News Digest: US Regulator Approves Relaxed Bank Leverage Rules

November 27, 2025

A U.S. bank regulator, the Federal Deposit Insurance Corporation (FDIC), has approved final rules that ease leverage requirements for major banks. These rules, known as the “enhanced supplementary leverage ratio,” will require financial firms to set aside less capital as a cushion against losses on low-risk assets, such as U.S. government debt.

The move, expected to be mirrored by other regulators, represents one of the first steps in the current administration’s push to relax post-2008 financial crisis safeguards to stimulate economic growth and lending. Proponents argue that the previous strict leverage requirements, which required capital reserves regardless of asset risk, were overly onerous and deterred banks from facilitating Treasury market trading.
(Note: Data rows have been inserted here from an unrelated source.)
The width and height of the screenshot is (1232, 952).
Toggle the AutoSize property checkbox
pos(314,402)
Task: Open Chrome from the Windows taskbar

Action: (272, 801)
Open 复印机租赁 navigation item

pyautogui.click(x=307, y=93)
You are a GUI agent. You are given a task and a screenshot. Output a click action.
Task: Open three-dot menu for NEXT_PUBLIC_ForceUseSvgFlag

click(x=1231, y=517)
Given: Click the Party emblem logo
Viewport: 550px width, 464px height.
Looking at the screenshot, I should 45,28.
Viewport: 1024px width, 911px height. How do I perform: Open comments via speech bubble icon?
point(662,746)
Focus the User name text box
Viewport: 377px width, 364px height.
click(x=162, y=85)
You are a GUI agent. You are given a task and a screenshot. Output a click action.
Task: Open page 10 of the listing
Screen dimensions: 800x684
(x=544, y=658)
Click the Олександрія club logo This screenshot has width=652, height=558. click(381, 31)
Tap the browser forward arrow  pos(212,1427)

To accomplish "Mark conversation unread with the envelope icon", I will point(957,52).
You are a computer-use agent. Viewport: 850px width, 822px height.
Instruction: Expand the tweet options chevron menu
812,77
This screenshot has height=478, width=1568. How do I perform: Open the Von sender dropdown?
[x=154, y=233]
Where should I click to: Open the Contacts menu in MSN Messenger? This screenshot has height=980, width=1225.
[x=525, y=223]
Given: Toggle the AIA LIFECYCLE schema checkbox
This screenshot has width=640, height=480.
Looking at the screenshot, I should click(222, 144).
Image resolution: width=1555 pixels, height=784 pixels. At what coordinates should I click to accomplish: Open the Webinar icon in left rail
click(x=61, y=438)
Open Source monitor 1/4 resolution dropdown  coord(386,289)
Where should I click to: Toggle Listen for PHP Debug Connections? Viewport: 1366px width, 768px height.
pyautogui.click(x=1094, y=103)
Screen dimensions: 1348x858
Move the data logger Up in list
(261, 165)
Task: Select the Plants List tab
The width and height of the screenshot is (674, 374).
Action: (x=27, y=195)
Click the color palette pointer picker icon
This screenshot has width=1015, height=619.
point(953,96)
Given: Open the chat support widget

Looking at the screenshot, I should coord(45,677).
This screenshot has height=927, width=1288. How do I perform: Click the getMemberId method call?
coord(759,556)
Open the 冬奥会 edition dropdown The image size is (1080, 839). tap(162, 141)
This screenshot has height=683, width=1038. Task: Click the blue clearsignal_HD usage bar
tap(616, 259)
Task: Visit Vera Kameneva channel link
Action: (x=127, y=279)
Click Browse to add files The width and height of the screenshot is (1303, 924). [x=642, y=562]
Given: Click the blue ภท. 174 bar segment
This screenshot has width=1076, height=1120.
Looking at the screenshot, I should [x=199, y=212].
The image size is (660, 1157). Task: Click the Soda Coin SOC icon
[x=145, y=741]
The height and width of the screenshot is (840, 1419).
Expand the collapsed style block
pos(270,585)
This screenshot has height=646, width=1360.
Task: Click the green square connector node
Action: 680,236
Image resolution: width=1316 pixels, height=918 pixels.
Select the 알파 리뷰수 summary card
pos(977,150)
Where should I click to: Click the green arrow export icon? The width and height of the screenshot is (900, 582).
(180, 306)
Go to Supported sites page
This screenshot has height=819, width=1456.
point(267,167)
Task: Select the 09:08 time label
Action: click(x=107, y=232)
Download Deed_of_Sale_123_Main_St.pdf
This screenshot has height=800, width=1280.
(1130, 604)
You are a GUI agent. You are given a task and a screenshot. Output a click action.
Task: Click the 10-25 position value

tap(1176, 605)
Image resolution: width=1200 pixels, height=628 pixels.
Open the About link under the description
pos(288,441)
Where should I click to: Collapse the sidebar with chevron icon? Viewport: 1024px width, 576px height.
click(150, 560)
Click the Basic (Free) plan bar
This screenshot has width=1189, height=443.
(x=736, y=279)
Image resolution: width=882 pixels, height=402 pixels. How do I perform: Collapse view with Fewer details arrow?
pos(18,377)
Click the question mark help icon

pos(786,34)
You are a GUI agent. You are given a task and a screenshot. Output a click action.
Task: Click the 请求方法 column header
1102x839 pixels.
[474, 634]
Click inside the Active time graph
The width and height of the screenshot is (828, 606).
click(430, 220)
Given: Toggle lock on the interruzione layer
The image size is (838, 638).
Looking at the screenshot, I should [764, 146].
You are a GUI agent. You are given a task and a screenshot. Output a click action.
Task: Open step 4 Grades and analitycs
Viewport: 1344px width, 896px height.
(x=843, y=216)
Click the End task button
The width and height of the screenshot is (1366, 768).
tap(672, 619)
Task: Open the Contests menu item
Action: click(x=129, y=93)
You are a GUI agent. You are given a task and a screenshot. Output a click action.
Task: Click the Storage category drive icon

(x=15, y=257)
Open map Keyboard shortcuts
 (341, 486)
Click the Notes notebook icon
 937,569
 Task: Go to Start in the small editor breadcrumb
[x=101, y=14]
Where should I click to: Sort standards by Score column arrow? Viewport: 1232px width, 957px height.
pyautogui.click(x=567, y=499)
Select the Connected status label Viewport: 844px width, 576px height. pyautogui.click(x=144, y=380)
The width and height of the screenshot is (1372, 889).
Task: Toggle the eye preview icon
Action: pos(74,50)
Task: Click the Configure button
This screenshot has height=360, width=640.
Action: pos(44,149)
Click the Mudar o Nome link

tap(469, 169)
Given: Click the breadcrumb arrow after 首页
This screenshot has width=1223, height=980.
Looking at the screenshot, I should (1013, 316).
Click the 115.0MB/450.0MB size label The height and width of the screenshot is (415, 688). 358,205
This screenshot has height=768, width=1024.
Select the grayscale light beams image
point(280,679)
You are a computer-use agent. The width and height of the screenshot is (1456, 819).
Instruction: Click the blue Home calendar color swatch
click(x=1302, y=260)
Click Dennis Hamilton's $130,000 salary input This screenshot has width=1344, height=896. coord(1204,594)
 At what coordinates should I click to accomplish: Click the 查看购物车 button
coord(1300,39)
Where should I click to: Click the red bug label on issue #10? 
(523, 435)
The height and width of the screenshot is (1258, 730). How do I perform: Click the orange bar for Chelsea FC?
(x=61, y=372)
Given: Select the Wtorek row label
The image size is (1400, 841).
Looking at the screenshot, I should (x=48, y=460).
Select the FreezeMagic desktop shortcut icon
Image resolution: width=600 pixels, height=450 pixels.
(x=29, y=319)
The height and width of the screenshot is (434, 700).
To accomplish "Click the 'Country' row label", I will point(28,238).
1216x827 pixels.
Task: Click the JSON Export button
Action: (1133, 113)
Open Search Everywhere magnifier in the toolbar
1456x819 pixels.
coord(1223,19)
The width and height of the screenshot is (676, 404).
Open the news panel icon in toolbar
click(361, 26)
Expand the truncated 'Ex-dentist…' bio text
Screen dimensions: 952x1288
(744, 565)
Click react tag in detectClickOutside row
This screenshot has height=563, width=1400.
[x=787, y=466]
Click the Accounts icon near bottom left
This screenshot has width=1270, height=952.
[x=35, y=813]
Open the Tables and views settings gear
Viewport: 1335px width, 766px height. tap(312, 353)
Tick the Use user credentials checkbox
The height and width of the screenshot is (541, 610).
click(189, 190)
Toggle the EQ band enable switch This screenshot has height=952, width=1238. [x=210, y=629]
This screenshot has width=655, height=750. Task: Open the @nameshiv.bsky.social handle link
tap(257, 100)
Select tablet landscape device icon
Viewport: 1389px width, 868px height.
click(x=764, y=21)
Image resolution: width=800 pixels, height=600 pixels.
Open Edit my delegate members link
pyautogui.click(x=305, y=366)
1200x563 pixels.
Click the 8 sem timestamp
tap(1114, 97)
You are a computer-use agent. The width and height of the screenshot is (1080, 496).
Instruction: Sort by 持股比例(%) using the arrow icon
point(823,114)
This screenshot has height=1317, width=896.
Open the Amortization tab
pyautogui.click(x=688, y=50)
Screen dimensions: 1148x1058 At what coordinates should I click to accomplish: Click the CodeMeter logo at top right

The FDIC estimated the new rules would reduce capital requirements for large global banks by approximately $13 billion overall, with the depository subsidiaries of those banks seeing a significant average reduction of 27%. While officials state that banks cannot use the freed capital for shareholder payouts due to separate holding-company constraints, critics argue that easing safeguards increases systemic risk. Banks must comply by April 1st, 2026. The FDIC also proposed lowering the community bank leverage ratio for smaller banks (with assets under $10 billion) from 9% to 8%.